SSO authentication: a new approach

John Good jcg at ipac.caltech.edu
Mon Mar 14 15:59:04 PST 2005


Ray -

I can't see that I would be willing to let
someone with one of your "weak certificates"
do much more than someone with an HTTP cookie.
I would not, for instance, let them have file
upload access (unless I wanted to be in the
business of supplying free storage to the
world).

- John


Ray Plante wrote:

> Hey Paul,
> 
> On Fri, 11 Mar 2005, Paul Harrison wrote:
> 
>>In the discussion so far of  "less-trusted" or "weak certificates" - 
>>what is actually meant is lower priviledges assigned to an identity that 
>>is still confirmed by reference to a CA signature, in just the same way 
>>that a "strong certificate" - i.e. as far as the cryptographic 
>>confirmation of the identity goes there is no difference.
> 
> 
> In my view of the idea of "weak certificates" is not simply an issue of 
> lower priviledges.  Consider your definition...

INFORMATION SHOWN ->
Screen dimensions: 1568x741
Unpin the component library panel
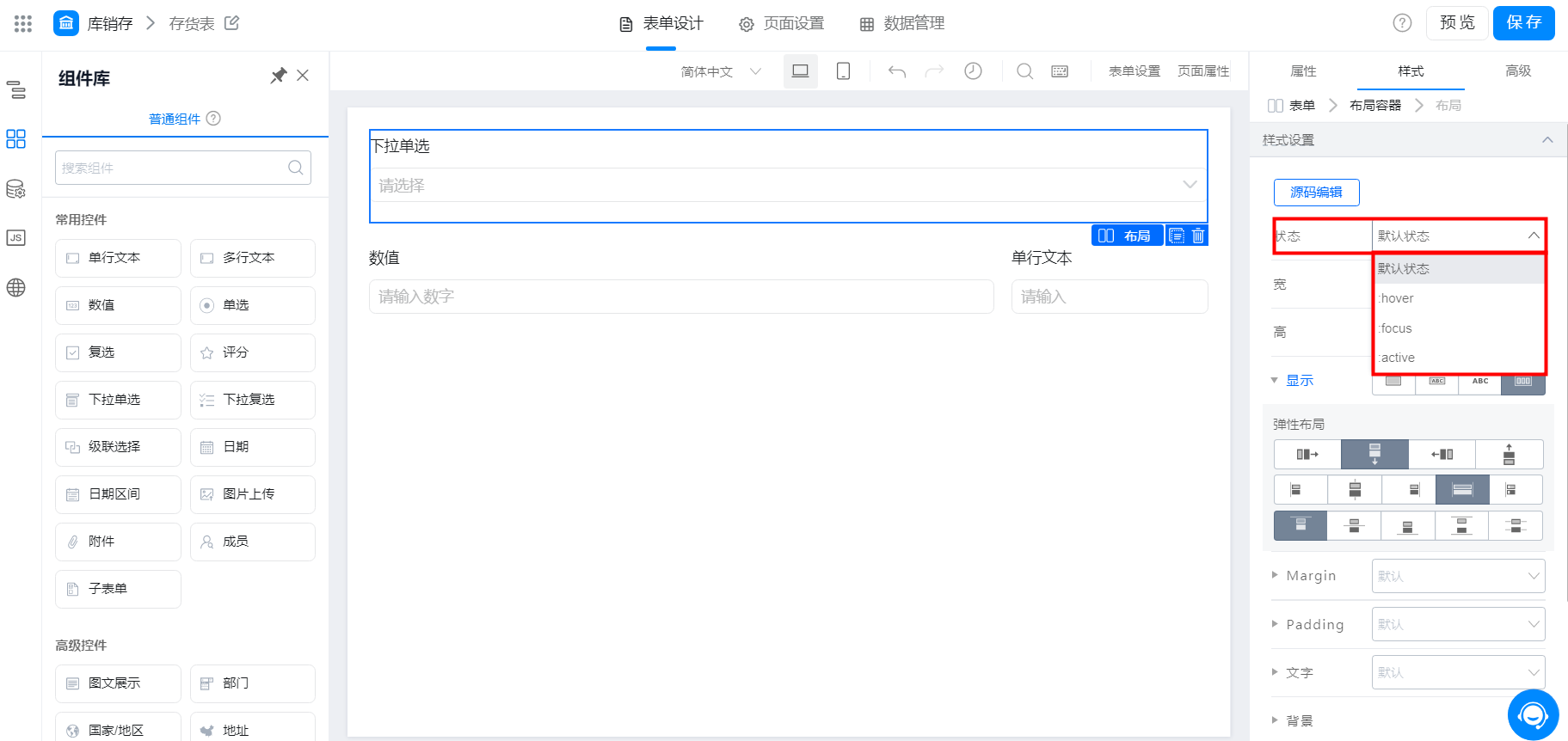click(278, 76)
--
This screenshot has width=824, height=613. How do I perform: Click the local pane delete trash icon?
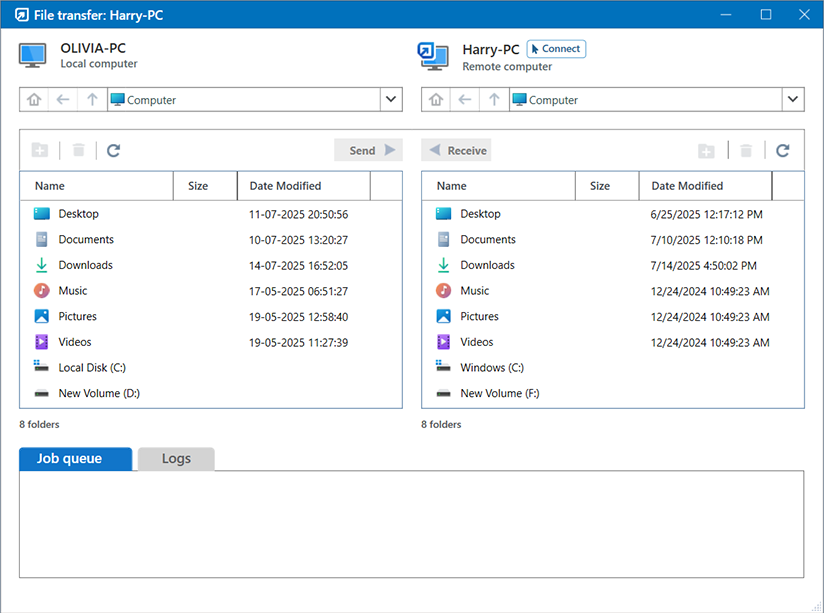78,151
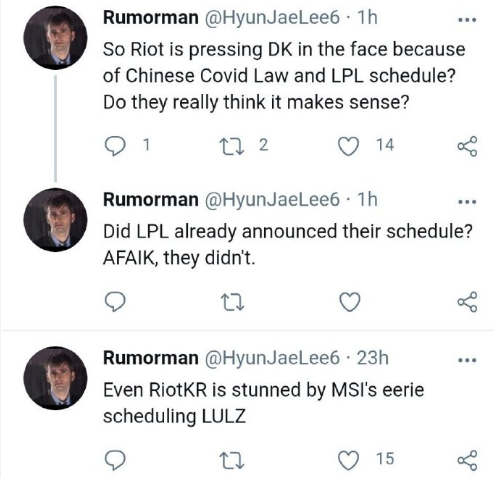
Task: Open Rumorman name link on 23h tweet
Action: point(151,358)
==
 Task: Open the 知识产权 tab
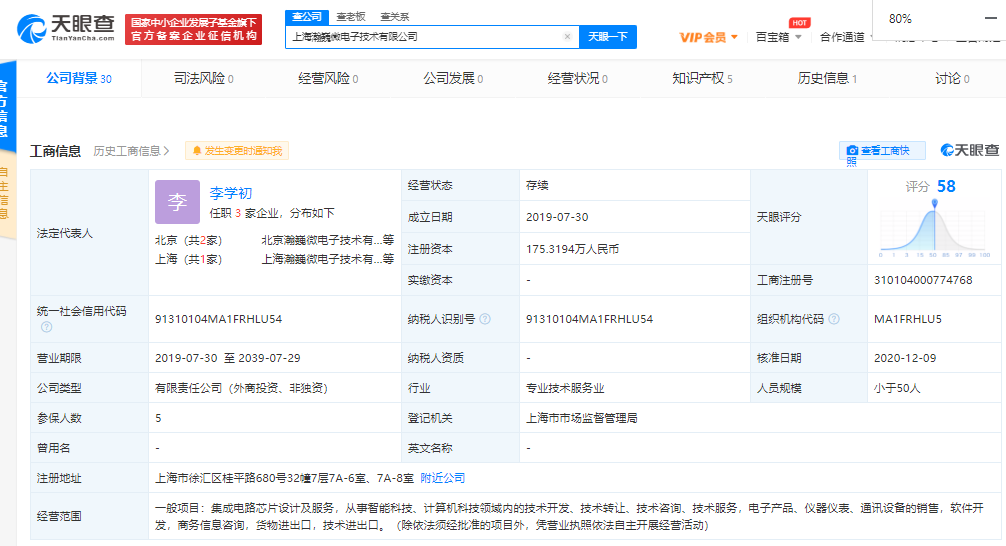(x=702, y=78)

WHAT TO DO ->
(a) In the SSO authentication message, why would John refuse file upload access to someone holding a "weak certificate"? Answer in one to three sentences.
(b) Write the next part of the SSO authentication message, starting after its final line.

THE ANSWERS ->
(a) John would not grant file upload access to such users because he does not want to be "in the business of supplying free storage to the world." He sees a weak-certificate holder as deserving little more trust than someone with an HTTP cookie.

(b)
> 
> 
>>I still think that we should distinguish between trust (i.e. do we know 
>>that the entity is what it says it is - i.e. it has identity signed by a 
>>certificate authority that we know) ...
> 
> 
> With a weak certificate, we *don't* know that the entity is what it says
> it is.  We only know that the entity is the same entity as the last time
> it came around.  The point is that with a Weak CA, we cannot put full
> trust in it because it is easy for users to register false identities.
> 
> I sense that an underlying principle that you are trying to get at is that
> authentication and determining authorization are separate operations.
> If so, I agree whole-heartedly.  In the case of weak certificates, the
> CA that signs the cert can be used in part to assign priviledges.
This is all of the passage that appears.